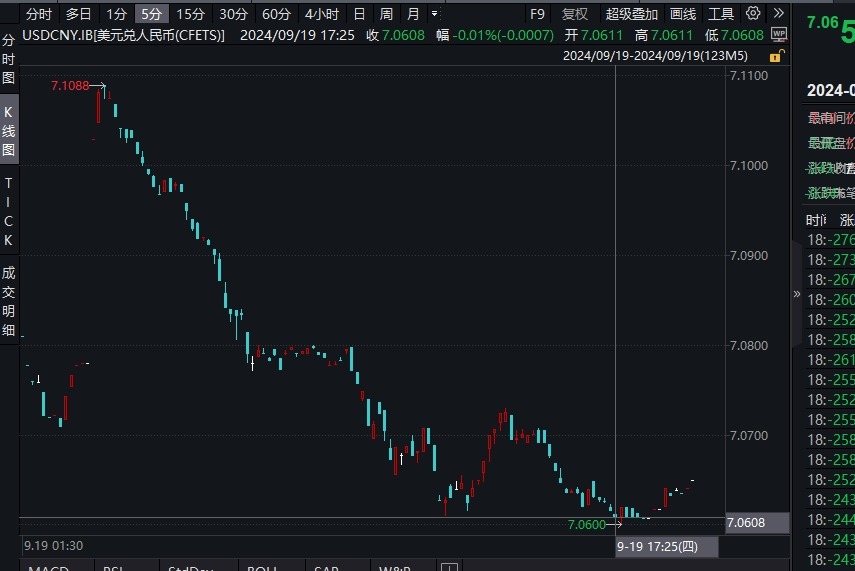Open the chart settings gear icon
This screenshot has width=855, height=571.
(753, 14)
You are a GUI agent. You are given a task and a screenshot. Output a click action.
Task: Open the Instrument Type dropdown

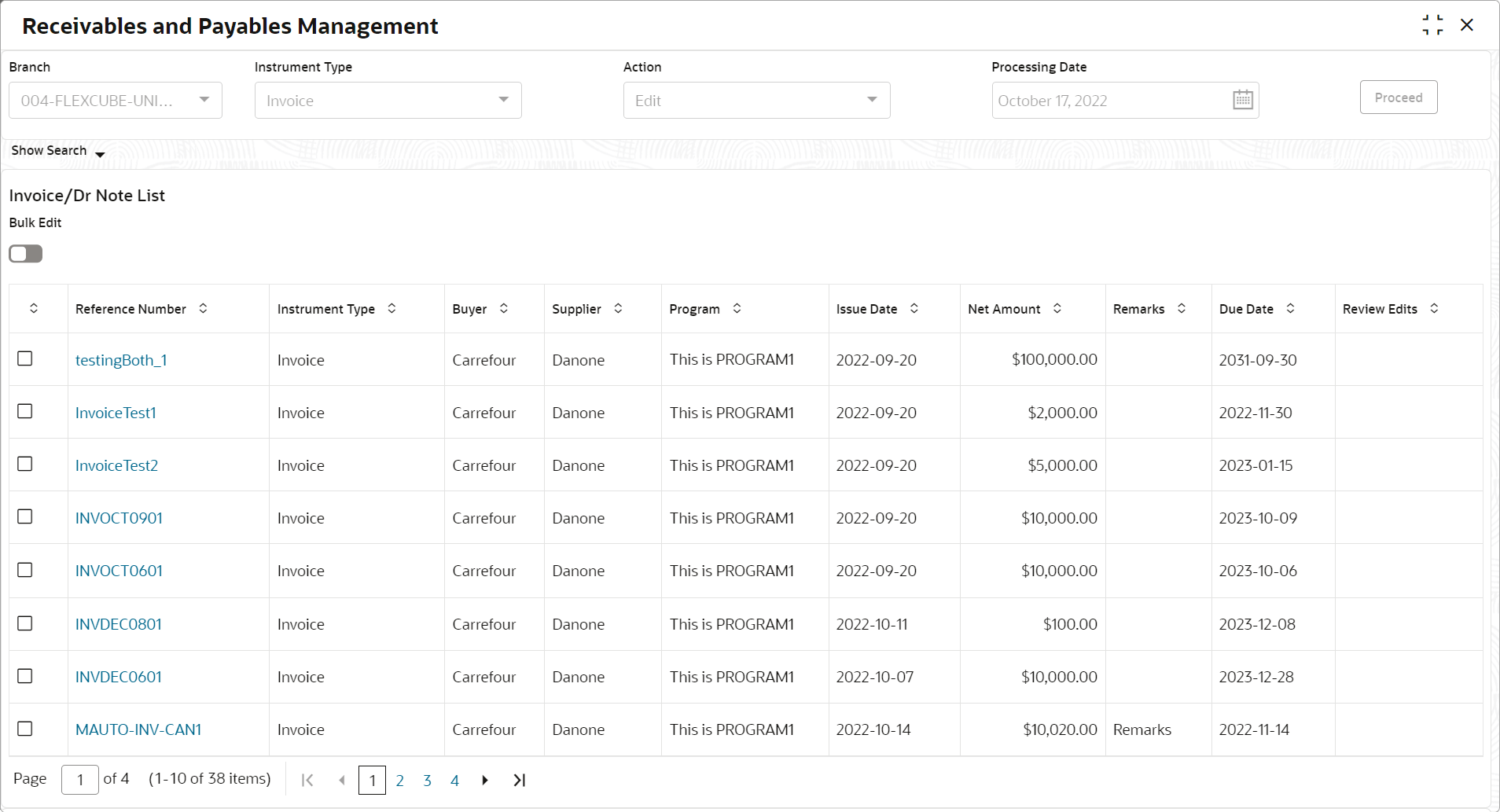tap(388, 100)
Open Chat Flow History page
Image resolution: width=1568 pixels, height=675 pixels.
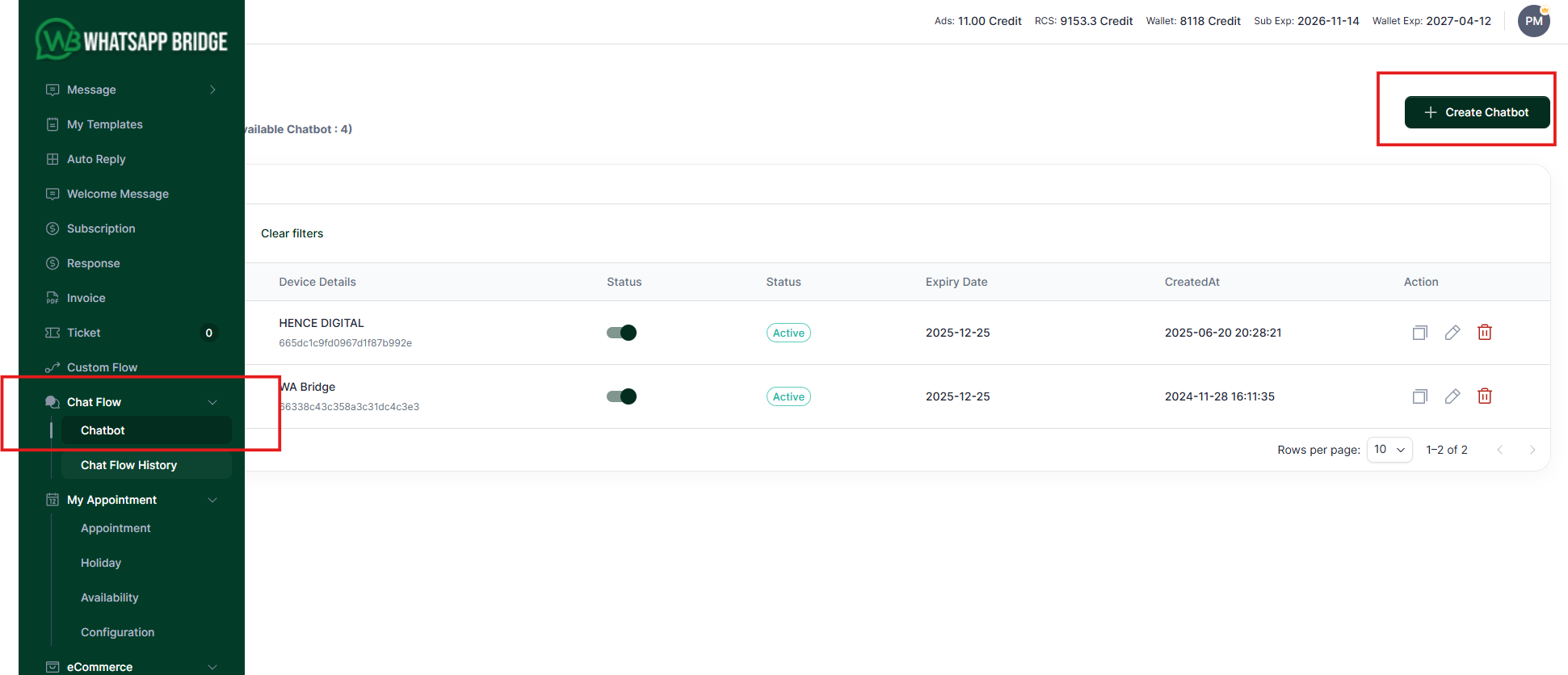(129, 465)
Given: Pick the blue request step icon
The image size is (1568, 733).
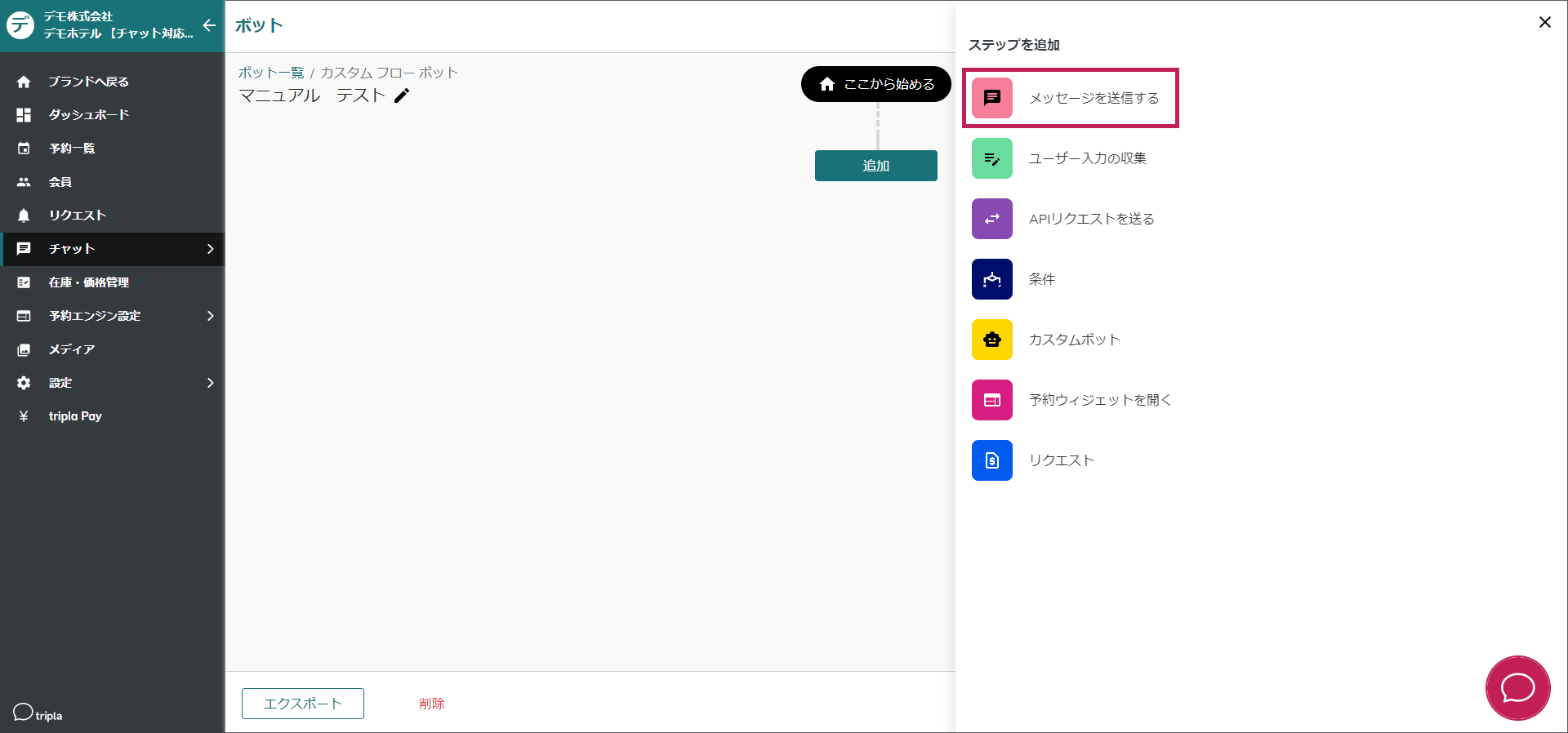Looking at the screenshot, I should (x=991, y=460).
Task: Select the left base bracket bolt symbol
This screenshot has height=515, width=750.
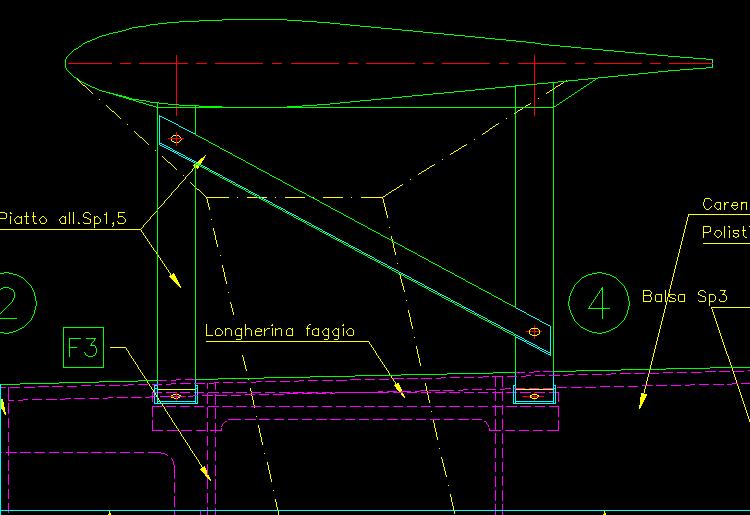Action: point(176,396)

--------

The expected output is an exact copy of the lines from the one holding "You are a GUI" through the last line of the listing above, with the pictures omitted.

You are a GUI agent. You are given a task and a screenshot. Output a click action.
Task: Open the Instrument Type dropdown

tap(388, 100)
Open Chat Flow History page
Image resolution: width=1568 pixels, height=675 pixels.
(129, 465)
Given: Pick the blue request step icon
The image size is (1568, 733).
Looking at the screenshot, I should (x=991, y=460).
Task: Select the left base bracket bolt symbol
This screenshot has height=515, width=750.
Action: point(176,396)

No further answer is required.